- _REQUIRED WORK_
Look through the data below and output, unchanged, every line from the one holding "Click the Next button to continue" through the one holding "Given: Toggle Translate", inclusive. Skip the pictures.

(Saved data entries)
....

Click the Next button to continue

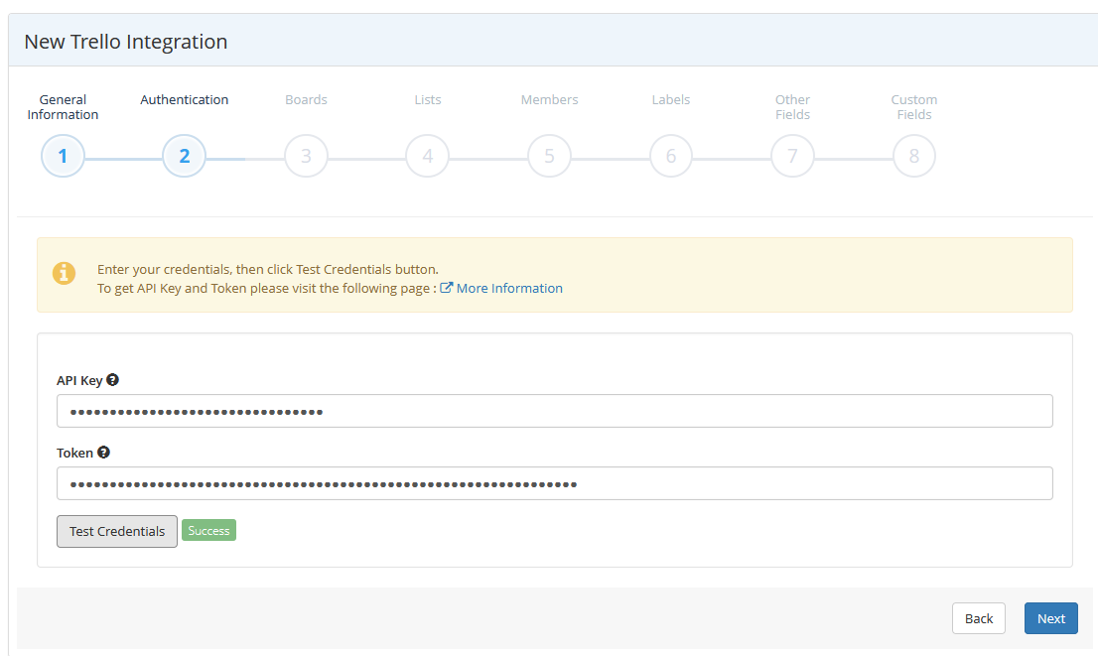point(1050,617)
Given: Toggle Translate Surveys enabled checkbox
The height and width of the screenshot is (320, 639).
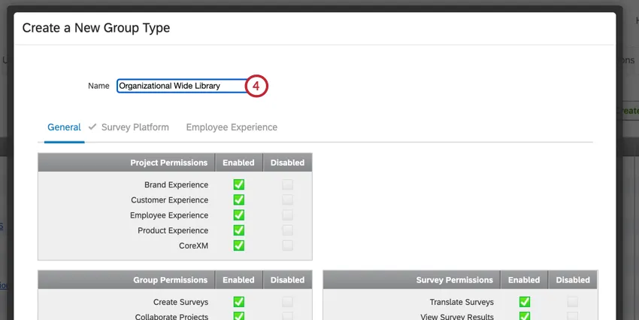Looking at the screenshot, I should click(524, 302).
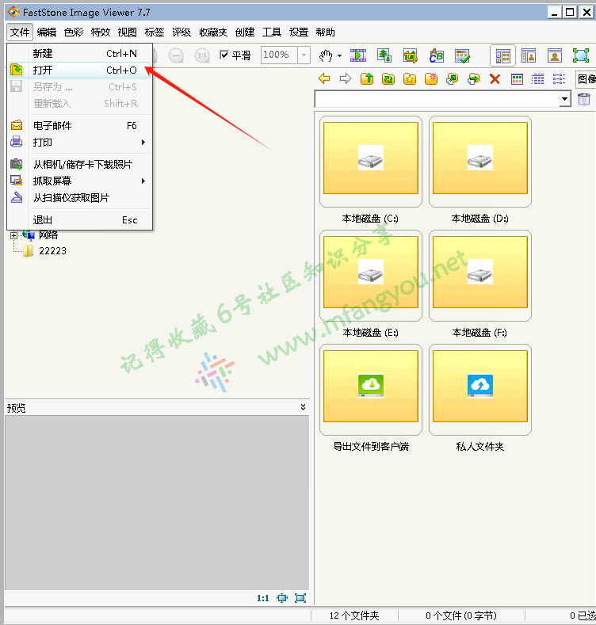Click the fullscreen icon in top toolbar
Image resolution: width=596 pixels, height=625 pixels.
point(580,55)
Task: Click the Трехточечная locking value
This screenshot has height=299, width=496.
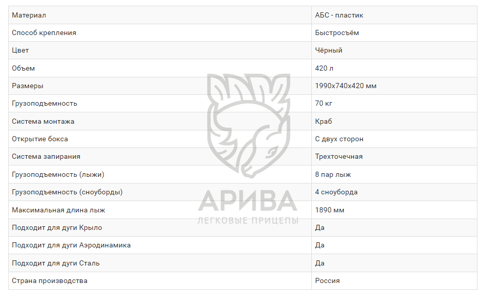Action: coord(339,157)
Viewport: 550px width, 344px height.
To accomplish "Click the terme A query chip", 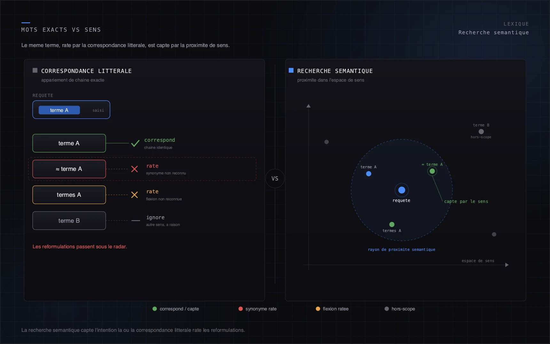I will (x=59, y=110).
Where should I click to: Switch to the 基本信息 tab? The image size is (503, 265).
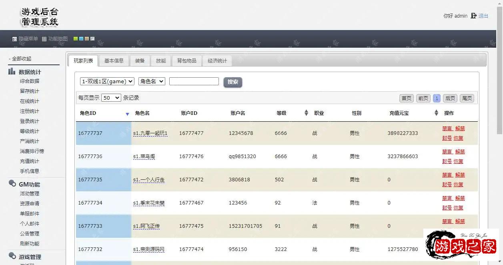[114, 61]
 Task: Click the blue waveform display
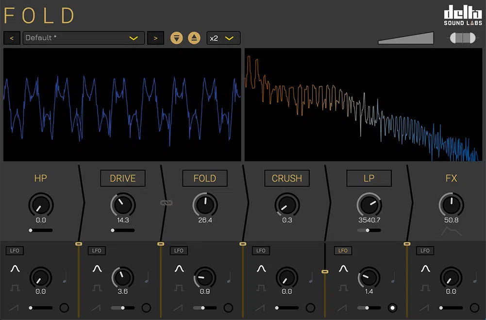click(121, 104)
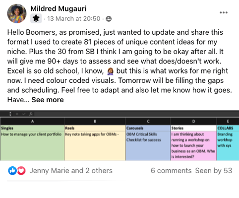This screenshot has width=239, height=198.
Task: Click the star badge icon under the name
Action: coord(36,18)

....

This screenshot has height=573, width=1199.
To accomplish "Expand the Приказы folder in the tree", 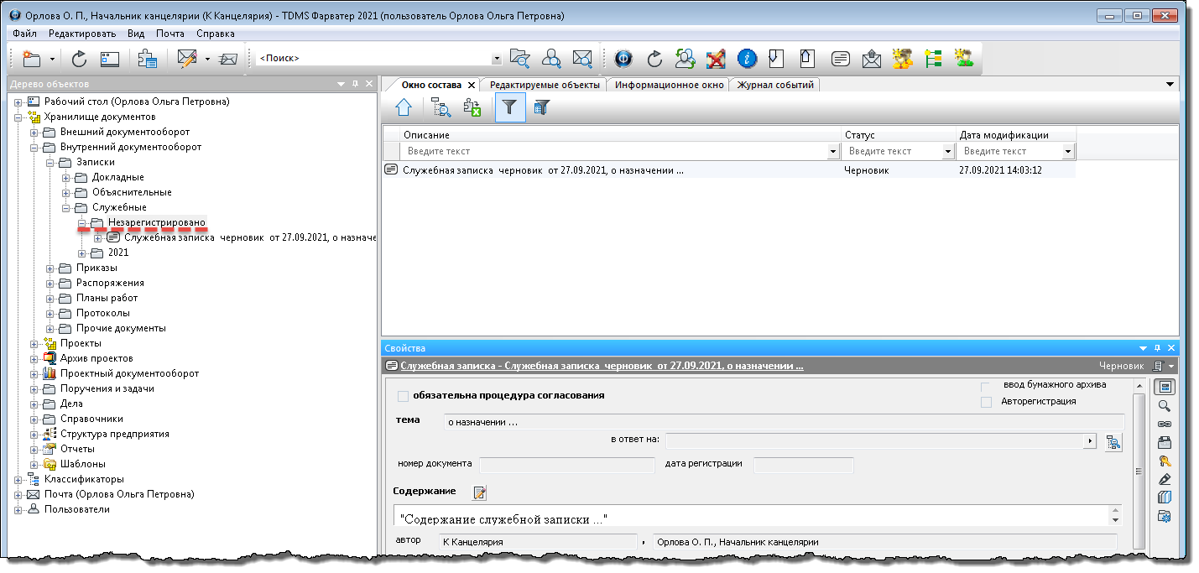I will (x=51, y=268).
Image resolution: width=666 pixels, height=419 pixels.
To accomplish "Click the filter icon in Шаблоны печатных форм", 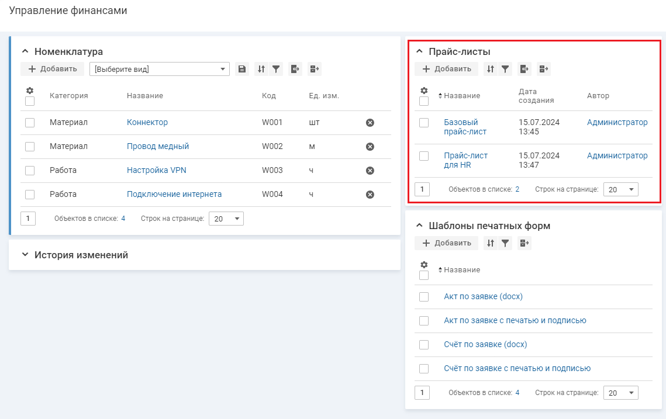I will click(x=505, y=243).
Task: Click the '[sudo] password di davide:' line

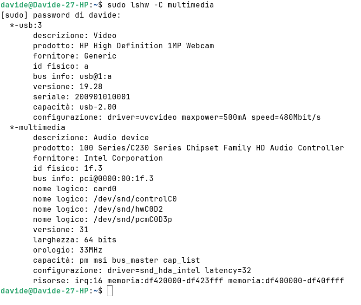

....

- _ANSWER TO THE EXERCISE_
Click the Next button to continue

point(1050,617)
Given: Toggle Translate Surveys enabled checkbox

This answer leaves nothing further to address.